### WHAT THE TASK ASKS
Render every line of the items below as a Markdown table with the columns "Row" and "Line", numbering each row and omitting blank lines.

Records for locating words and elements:
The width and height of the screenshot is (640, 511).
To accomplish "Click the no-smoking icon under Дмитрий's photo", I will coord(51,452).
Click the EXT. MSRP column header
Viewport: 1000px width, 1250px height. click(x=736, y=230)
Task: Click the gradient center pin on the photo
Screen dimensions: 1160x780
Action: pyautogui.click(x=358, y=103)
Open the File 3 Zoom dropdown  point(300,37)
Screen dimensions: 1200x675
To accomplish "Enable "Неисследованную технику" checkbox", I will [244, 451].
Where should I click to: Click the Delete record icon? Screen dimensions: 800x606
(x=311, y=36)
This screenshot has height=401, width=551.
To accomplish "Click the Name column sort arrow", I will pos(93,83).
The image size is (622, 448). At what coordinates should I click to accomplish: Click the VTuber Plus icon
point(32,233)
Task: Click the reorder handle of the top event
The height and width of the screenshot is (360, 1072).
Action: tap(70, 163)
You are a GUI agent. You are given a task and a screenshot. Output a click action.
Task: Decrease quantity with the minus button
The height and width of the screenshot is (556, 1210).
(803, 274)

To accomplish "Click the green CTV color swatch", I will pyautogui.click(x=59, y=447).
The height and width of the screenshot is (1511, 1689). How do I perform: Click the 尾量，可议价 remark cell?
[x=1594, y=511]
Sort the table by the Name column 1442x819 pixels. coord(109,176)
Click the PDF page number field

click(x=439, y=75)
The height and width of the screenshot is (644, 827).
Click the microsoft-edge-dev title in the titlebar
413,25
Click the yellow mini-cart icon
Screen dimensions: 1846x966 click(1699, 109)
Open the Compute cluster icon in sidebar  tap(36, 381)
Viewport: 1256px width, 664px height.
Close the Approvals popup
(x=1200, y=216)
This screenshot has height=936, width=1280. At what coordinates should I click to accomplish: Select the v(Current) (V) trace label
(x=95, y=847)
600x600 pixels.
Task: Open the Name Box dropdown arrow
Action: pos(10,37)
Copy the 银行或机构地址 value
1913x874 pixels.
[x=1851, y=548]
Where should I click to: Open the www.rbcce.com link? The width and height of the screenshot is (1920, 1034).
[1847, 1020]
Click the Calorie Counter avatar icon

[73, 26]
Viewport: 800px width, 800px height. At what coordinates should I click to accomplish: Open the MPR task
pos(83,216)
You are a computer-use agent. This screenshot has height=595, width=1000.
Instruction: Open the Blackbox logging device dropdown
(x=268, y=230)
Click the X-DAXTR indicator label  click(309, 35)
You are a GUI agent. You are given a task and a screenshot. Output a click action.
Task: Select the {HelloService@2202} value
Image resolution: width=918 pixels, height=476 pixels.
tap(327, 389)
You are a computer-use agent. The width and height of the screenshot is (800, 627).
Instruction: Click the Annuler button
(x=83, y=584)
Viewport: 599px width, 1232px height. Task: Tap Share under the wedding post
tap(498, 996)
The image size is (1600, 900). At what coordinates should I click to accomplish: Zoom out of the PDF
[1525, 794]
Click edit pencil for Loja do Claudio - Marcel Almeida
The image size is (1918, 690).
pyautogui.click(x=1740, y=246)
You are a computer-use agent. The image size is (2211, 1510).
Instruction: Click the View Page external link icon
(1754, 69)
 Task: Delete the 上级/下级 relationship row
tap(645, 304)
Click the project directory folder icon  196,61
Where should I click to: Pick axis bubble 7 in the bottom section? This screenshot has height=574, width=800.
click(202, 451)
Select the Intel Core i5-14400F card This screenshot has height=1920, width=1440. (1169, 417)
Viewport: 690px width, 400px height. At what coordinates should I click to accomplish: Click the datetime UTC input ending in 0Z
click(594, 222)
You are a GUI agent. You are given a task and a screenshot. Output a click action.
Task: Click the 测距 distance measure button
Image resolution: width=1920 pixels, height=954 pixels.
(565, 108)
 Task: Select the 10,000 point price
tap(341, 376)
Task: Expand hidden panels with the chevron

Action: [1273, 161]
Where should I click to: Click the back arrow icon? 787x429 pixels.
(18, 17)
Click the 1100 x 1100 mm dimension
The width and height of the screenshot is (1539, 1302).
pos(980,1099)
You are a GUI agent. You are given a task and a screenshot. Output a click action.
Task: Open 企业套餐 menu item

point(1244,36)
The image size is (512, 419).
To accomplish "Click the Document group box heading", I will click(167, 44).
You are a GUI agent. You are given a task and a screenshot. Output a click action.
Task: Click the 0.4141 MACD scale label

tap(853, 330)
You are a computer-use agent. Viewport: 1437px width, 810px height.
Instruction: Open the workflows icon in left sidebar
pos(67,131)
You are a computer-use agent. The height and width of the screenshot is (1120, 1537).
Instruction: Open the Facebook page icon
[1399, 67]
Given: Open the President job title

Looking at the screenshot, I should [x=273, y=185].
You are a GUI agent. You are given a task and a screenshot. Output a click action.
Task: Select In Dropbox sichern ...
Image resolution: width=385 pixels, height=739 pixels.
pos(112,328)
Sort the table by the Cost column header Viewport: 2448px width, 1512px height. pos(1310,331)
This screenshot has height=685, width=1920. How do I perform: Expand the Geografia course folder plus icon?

### THE REPLY
| Row | Line |
|---|---|
| 1 | The width and height of the screenshot is (640, 511). |
| 2 | To accomplish "Click the no-smoking icon under Дмитрий's photo", I will coord(51,452). |
| 3 | Click the EXT. MSRP column header |
| 4 | Viewport: 1000px width, 1250px height. click(x=736, y=230) |
| 5 | Task: Click the gradient center pin on the photo |
| 6 | Screen dimensions: 1160x780 |
| 7 | Action: pyautogui.click(x=358, y=103) |
| 8 | Open the File 3 Zoom dropdown  point(300,37) |
| 9 | Screen dimensions: 1200x675 |
| 10 | To accomplish "Enable "Неисследованную технику" checkbox", I will [244, 451]. |
| 11 | Where should I click to: Click the Delete record icon? Screen dimensions: 800x606 |
| 12 | (x=311, y=36) |
| 13 | This screenshot has height=401, width=551. |
| 14 | To accomplish "Click the Name column sort arrow", I will pos(93,83). |
| 15 | The image size is (622, 448). At what coordinates should I click to accomplish: Click the VTuber Plus icon |
| 16 | point(32,233) |
| 17 | Task: Click the reorder handle of the top event |
| 18 | The height and width of the screenshot is (360, 1072). |
| 19 | Action: tap(70, 163) |
| 20 | You are a GUI agent. You are given a task and a screenshot. Output a click action. |
| 21 | Task: Decrease quantity with the minus button |
| 22 | The height and width of the screenshot is (556, 1210). |
| 23 | (803, 274) |
| 24 | To accomplish "Click the green CTV color swatch", I will pyautogui.click(x=59, y=447). |
| 25 | The height and width of the screenshot is (1511, 1689). How do I perform: Click the 尾量，可议价 remark cell? |
| 26 | [x=1594, y=511] |
| 27 | Sort the table by the Name column 1442x819 pixels. coord(109,176) |
| 28 | Click the PDF page number field |
| 29 | click(x=439, y=75) |
| 30 | The height and width of the screenshot is (644, 827). |
| 31 | Click the microsoft-edge-dev title in the titlebar |
| 32 | 413,25 |
| 33 | Click the yellow mini-cart icon |
| 34 | Screen dimensions: 1846x966 click(1699, 109) |
| 35 | Open the Compute cluster icon in sidebar  tap(36, 381) |
| 36 | Viewport: 1256px width, 664px height. |
| 37 | Close the Approvals popup |
| 38 | (x=1200, y=216) |
| 39 | This screenshot has height=936, width=1280. At what coordinates should I click to accomplish: Select the v(Current) (V) trace label |
| 40 | (x=95, y=847) |
| 41 | 600x600 pixels. |
| 42 | Task: Open the Name Box dropdown arrow |
| 43 | Action: pos(10,37) |
| 44 | Copy the 银行或机构地址 value |
| 45 | 1913x874 pixels. |
| 46 | [x=1851, y=548] |
| 47 | Where should I click to: Open the www.rbcce.com link? The width and height of the screenshot is (1920, 1034). |
| 48 | [1847, 1020] |
| 49 | Click the Calorie Counter avatar icon |
| 50 | [73, 26] |
| 51 | Viewport: 800px width, 800px height. At what coordinates should I click to accomplish: Open the MPR task |
| 52 | pos(83,216) |
| 53 | You are a computer-use agent. This screenshot has height=595, width=1000. |
| 54 | Instruction: Open the Blackbox logging device dropdown |
| 55 | (x=268, y=230) |
| 56 | Click the X-DAXTR indicator label  click(309, 35) |
| 57 | You are a GUI agent. You are given a task and a screenshot. Output a click action. |
| 58 | Task: Select the {HelloService@2202} value |
| 59 | Image resolution: width=918 pixels, height=476 pixels. |
| 60 | tap(327, 389) |
| 61 | You are a computer-use agent. The width and height of the screenshot is (800, 627). |
| 62 | Instruction: Click the Annuler button |
| 63 | (x=83, y=584) |
| 64 | Viewport: 599px width, 1232px height. Task: Tap Share under the wedding post |
| 65 | tap(498, 996) |
| 66 | The image size is (1600, 900). At what coordinates should I click to accomplish: Zoom out of the PDF |
| 67 | [1525, 794] |
| 68 | Click edit pencil for Loja do Claudio - Marcel Almeida |
| 69 | The image size is (1918, 690). |
| 70 | pyautogui.click(x=1740, y=246) |
| 71 | You are a computer-use agent. The image size is (2211, 1510). |
| 72 | Instruction: Click the View Page external link icon |
| 73 | (1754, 69) |
| 74 |  Task: Delete the 上级/下级 relationship row |
| 75 | tap(645, 304) |
| 76 | Click the project directory folder icon  196,61 |
| 77 | Where should I click to: Pick axis bubble 7 in the bottom section? This screenshot has height=574, width=800. |
| 78 | click(202, 451) |
| 79 | Select the Intel Core i5-14400F card This screenshot has height=1920, width=1440. (1169, 417) |
| 80 | Viewport: 690px width, 400px height. At what coordinates should I click to accomplish: Click the datetime UTC input ending in 0Z |
| 81 | click(594, 222) |
| 82 | You are a GUI agent. You are given a task and a screenshot. Output a click action. |
| 83 | Task: Click the 测距 distance measure button |
| 84 | Image resolution: width=1920 pixels, height=954 pixels. |
| 85 | (565, 108) |
| 86 |  Task: Select the 10,000 point price |
| 87 | tap(341, 376) |
| 88 | Task: Expand hidden panels with the chevron |
| 89 | Action: [1273, 161] |
| 90 | Where should I click to: Click the back arrow icon? 787x429 pixels. |
| 91 | (18, 17) |
| 92 | Click the 1100 x 1100 mm dimension |
| 93 | The width and height of the screenshot is (1539, 1302). |
| 94 | pos(980,1099) |
| 95 | You are a GUI agent. You are given a task and a screenshot. Output a click action. |
| 96 | Task: Open 企业套餐 menu item |
| 97 | point(1244,36) |
| 98 | The image size is (512, 419). |
| 99 | To accomplish "Click the Document group box heading", I will click(167, 44). |
| 100 | You are a GUI agent. You are given a task and a screenshot. Output a click action. |
| 101 | Task: Click the 0.4141 MACD scale label |
| 102 | tap(853, 330) |
| 103 | You are a computer-use agent. Viewport: 1437px width, 810px height. |
| 104 | Instruction: Open the workflows icon in left sidebar |
| 105 | pos(67,131) |
| 106 | You are a computer-use agent. The height and width of the screenshot is (1120, 1537). |
| 107 | Instruction: Open the Facebook page icon |
| 108 | [1399, 67] |
| 109 | Given: Open the President job title |
| 110 | Looking at the screenshot, I should [x=273, y=185]. |
| 111 | You are a GUI agent. You are given a task and a screenshot. Output a click action. |
| 112 | Task: Select In Dropbox sichern ... |
| 113 | Image resolution: width=385 pixels, height=739 pixels. |
| 114 | pos(112,328) |
| 115 | Sort the table by the Cost column header Viewport: 2448px width, 1512px height. pos(1310,331) |
| 116 | This screenshot has height=685, width=1920. How do I perform: Expand the Geografia course folder plus icon? |